▸ TO DO: Without changing anything, copy out each entry.

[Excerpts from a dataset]
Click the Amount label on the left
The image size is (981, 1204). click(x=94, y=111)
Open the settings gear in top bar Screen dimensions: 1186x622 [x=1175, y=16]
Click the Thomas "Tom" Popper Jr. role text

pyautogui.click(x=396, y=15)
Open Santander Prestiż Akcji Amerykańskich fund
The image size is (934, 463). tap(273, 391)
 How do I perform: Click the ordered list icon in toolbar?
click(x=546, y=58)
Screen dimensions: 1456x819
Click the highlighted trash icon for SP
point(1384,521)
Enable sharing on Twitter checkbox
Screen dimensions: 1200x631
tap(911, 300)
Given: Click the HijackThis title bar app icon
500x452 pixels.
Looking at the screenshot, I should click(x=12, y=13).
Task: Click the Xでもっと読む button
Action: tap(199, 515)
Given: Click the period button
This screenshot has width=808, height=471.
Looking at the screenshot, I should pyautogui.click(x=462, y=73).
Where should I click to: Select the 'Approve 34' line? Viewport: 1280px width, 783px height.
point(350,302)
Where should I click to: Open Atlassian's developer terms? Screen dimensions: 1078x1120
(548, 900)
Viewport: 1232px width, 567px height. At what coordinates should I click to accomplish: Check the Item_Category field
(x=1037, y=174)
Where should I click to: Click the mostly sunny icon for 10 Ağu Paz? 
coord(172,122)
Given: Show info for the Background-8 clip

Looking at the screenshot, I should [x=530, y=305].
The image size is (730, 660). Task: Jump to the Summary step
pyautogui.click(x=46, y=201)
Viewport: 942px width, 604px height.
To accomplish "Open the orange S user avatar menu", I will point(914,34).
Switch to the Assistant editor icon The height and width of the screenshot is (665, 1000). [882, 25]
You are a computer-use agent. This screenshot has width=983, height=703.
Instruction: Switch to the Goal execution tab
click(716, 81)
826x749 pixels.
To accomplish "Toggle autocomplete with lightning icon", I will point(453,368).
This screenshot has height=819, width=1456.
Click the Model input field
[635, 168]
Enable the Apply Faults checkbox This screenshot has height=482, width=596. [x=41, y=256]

▸ RESPONSE TO THIS EXERCISE:
Click the Amount label on the left
The image size is (981, 1204). click(x=94, y=111)
Open the settings gear in top bar Screen dimensions: 1186x622 [x=1175, y=16]
Click the Thomas "Tom" Popper Jr. role text

pyautogui.click(x=396, y=15)
Open Santander Prestiż Akcji Amerykańskich fund
The image size is (934, 463). tap(273, 391)
 How do I perform: Click the ordered list icon in toolbar?
click(x=546, y=58)
Screen dimensions: 1456x819
Click the highlighted trash icon for SP
point(1384,521)
Enable sharing on Twitter checkbox
Screen dimensions: 1200x631
tap(911, 300)
Given: Click the HijackThis title bar app icon
500x452 pixels.
Looking at the screenshot, I should click(x=12, y=13).
Task: Click the Xでもっと読む button
Action: tap(199, 515)
Given: Click the period button
This screenshot has width=808, height=471.
Looking at the screenshot, I should pyautogui.click(x=462, y=73).
Where should I click to: Select the 'Approve 34' line? Viewport: 1280px width, 783px height.
point(350,302)
Where should I click to: Open Atlassian's developer terms? Screen dimensions: 1078x1120
(548, 900)
Viewport: 1232px width, 567px height. At what coordinates should I click to accomplish: Check the Item_Category field
(x=1037, y=174)
Where should I click to: Click the mostly sunny icon for 10 Ağu Paz? 
coord(172,122)
Given: Show info for the Background-8 clip

Looking at the screenshot, I should [x=530, y=305].
The image size is (730, 660). Task: Jump to the Summary step
pyautogui.click(x=46, y=201)
Viewport: 942px width, 604px height.
To accomplish "Open the orange S user avatar menu", I will point(914,34).
Switch to the Assistant editor icon The height and width of the screenshot is (665, 1000). [882, 25]
You are a computer-use agent. This screenshot has width=983, height=703.
Instruction: Switch to the Goal execution tab
click(716, 81)
826x749 pixels.
To accomplish "Toggle autocomplete with lightning icon", I will point(453,368).
This screenshot has height=819, width=1456.
Click the Model input field
[635, 168]
Enable the Apply Faults checkbox This screenshot has height=482, width=596. [x=41, y=256]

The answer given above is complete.